━━━━━ DATA PROVIDED

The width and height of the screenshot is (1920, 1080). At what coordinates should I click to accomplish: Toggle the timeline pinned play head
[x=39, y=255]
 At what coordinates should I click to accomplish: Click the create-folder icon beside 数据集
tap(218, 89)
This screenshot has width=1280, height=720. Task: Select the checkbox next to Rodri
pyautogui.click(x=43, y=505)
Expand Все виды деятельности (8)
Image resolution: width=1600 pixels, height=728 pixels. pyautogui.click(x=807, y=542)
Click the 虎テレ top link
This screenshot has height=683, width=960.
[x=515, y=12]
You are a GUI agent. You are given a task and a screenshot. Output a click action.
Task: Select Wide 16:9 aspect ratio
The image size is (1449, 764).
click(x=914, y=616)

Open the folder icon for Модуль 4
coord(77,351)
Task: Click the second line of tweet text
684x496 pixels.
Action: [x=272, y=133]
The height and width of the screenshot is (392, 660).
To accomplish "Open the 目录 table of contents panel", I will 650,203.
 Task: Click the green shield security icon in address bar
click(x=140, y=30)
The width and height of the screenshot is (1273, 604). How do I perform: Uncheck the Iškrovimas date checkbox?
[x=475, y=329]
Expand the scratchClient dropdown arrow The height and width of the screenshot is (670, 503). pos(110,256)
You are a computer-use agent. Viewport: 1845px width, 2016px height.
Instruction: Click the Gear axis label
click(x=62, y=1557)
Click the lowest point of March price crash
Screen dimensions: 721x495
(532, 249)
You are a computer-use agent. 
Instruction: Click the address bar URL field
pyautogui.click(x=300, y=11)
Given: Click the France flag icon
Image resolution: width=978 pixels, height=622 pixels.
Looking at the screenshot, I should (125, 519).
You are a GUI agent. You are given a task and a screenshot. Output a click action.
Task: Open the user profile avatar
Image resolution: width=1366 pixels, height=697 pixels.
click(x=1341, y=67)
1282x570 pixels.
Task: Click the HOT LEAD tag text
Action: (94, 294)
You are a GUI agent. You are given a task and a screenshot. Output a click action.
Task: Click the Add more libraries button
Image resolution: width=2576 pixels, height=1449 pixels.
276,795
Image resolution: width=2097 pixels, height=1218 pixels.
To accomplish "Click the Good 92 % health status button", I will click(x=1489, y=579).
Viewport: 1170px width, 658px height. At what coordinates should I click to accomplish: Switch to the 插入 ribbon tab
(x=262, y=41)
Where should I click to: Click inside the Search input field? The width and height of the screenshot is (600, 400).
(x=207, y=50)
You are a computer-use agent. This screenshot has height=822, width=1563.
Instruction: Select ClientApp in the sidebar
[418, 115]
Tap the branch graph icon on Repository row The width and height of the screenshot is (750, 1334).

━━━━━━━━━━

SET PROBLEM: Please rewrite the items above from the line with "Image resolution: width=2097" to the line with "(x=262, y=41)", keeping the requests, and scale every click coordinate in the answers by 1.9, rounding to whole numbers with halves rounded up. Give only those lines.

THE REPLY:
Image resolution: width=2097 pixels, height=1218 pixels.
To accomplish "Click the Good 92 % health status button", I will click(x=2829, y=1100).
Viewport: 1170px width, 658px height. At what coordinates should I click to accomplish: Switch to the 插入 ribbon tab
(x=498, y=78)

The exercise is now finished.